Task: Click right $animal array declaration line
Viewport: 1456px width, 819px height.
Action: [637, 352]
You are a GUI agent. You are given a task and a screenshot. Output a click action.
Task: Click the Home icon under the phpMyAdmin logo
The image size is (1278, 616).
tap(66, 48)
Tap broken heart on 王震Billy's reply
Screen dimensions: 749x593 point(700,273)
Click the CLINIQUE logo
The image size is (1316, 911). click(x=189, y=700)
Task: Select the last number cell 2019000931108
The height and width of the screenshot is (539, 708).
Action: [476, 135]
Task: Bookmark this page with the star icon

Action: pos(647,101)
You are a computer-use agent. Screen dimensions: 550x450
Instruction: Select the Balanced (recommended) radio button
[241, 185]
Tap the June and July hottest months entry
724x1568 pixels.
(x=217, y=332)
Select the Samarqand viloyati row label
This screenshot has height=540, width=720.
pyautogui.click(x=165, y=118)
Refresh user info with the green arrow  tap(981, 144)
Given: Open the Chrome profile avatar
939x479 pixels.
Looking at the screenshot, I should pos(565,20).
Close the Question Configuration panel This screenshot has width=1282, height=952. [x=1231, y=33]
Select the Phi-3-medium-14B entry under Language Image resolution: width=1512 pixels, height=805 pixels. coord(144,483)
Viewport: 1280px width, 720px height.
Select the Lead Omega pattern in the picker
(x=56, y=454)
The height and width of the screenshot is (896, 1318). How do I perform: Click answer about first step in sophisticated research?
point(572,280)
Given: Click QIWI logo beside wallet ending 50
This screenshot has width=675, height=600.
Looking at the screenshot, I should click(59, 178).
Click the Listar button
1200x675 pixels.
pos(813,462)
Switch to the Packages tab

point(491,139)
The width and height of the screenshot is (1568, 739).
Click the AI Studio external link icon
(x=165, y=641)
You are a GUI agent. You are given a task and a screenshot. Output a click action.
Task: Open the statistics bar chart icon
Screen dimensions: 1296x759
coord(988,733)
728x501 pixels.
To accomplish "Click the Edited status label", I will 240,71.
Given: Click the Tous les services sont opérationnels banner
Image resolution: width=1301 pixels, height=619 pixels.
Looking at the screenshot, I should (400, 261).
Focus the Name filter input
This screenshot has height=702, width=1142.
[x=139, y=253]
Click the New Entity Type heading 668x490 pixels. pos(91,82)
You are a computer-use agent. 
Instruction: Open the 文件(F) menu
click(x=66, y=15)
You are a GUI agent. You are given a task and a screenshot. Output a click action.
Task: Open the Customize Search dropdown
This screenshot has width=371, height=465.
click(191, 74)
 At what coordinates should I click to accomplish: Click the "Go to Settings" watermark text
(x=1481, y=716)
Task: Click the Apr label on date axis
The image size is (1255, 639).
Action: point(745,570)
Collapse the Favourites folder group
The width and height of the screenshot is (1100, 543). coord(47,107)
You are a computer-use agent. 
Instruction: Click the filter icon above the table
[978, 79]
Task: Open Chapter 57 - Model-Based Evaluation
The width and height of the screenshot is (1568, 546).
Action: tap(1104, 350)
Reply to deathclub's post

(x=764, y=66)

· · · · ·

• Problem:
Copy the lines verbatim, from the line containing "Select the Phi-3-medium-14B" through the line containing "(x=165, y=641)", both included.

• Response to the exercise:
Select the Phi-3-medium-14B entry under Language Image resolution: width=1512 pixels, height=805 pixels. coord(144,483)
Viewport: 1280px width, 720px height.
Select the Lead Omega pattern in the picker
(x=56, y=454)
The height and width of the screenshot is (896, 1318). How do I perform: Click answer about first step in sophisticated research?
point(572,280)
Given: Click QIWI logo beside wallet ending 50
This screenshot has width=675, height=600.
Looking at the screenshot, I should click(59, 178).
Click the Listar button
1200x675 pixels.
pos(813,462)
Switch to the Packages tab

point(491,139)
The width and height of the screenshot is (1568, 739).
Click the AI Studio external link icon
(x=165, y=641)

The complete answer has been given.